Time-Incremented Multiscale Evolution (TIME): A Code-Independent Method for Time-Domain 3D Hydrodynamics and its Application to Roche Lobe Overflow

TL;DR

This paper introduces TIME, a novel grid-based, code-independent method for time-domain 3D hydrodynamics simulations, applied to Roche lobe overflow, enabling efficient modeling of complex astrophysical mass transfer processes.

Contribution

We develop and test a multiscale, self-scaling time resolution method for 3D hydrodynamics, providing the first grid-based time domain model of Roche lobe overflow.

Findings

Mass transfer in M33 X-7 is unstable and fully conservative beyond f >~ 1.01.

Stable overflow occurs on nuclear timescales for f <~ 1.01.

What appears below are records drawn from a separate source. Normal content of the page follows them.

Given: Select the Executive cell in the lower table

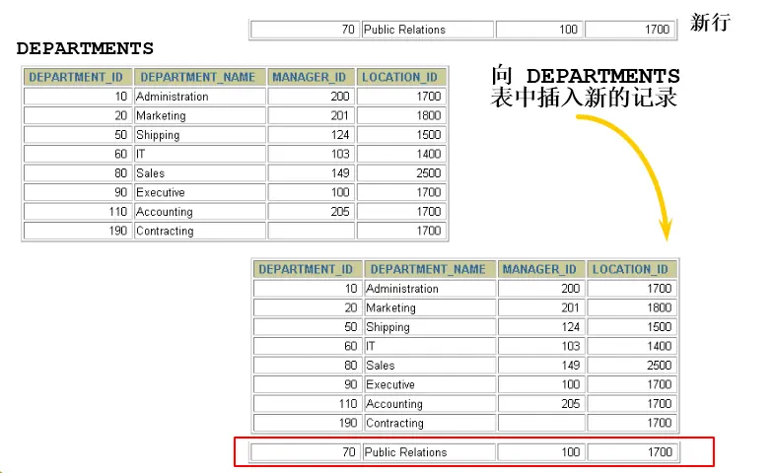Looking at the screenshot, I should (x=429, y=384).
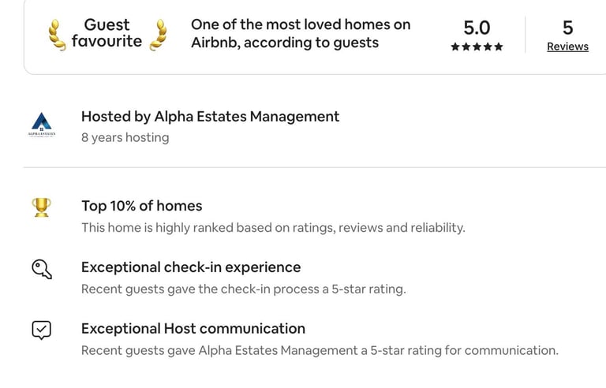Click Exceptional check-in experience heading
The image size is (606, 388).
191,267
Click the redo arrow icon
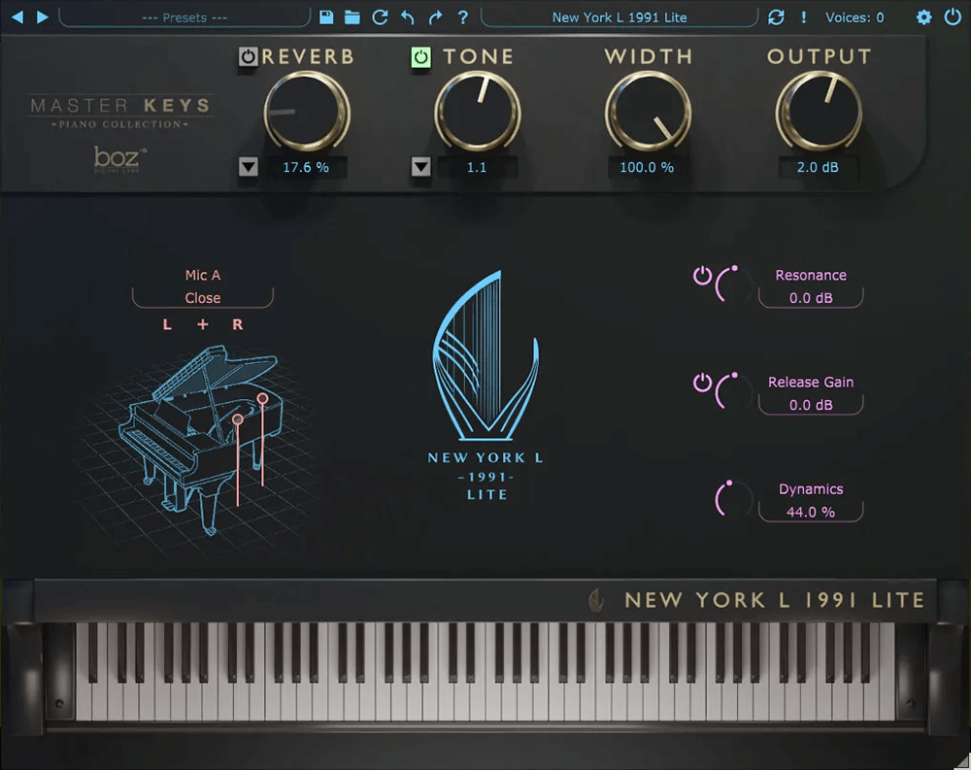The image size is (971, 770). (435, 17)
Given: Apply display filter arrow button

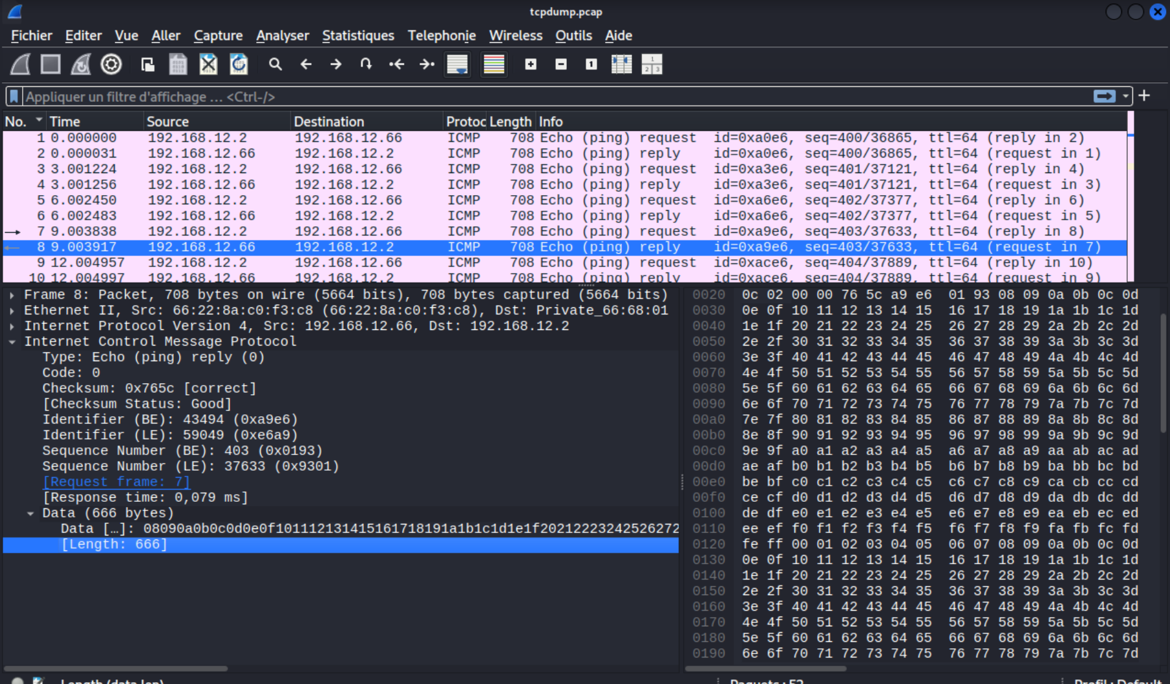Looking at the screenshot, I should tap(1104, 97).
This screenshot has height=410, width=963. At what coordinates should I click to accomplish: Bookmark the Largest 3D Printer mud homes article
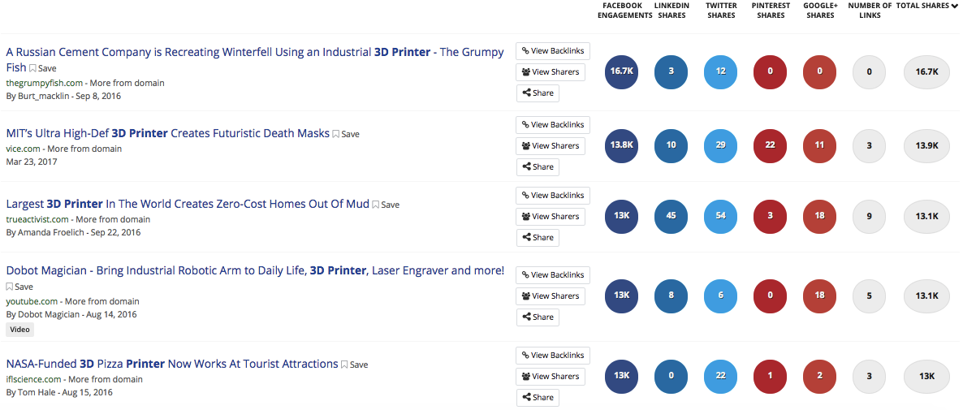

Critical point at f ~ 1.01 terminates stable overflow.

Abstract

Context. Many critical physical processes, such as Roche lobe overflow, strain modern simulation methods due to their durations and multidimensionality. Aims. We employ a novel method of time-domain multidimensional simulations to provide the first grid-based time domain 3D model of Roche lobe overflow using VH-1. Methods. Using a piecewise approach which alternates between high-resolution 3D dynamic modeling and computationally fast evolutionary modeling, we present and test a method capable of self-scaling variable time resolution at greatly reduced computational cost. Results. We find mass transfer in the test high mass x-ray binary M33 X-7 to be unstable and fully conservative in both mass and angular momentum transport onto the accretion disk beyond f >~ 1.01. This phase begins on thermal timescales and accelerates to span < 100 yrs beyond f >= 1.1, while the non-conservative stable phase of f <~ 1.01 occurs on roughly nuclear timescales. Conclusions. We identify a critical point f ~ 1.01 which terminates stable overflow, which may correspond to the point Mdot_L1 ~ Mdot_wind or Mdot_L1 ~ 10^-6 M_solar/yr in the general case.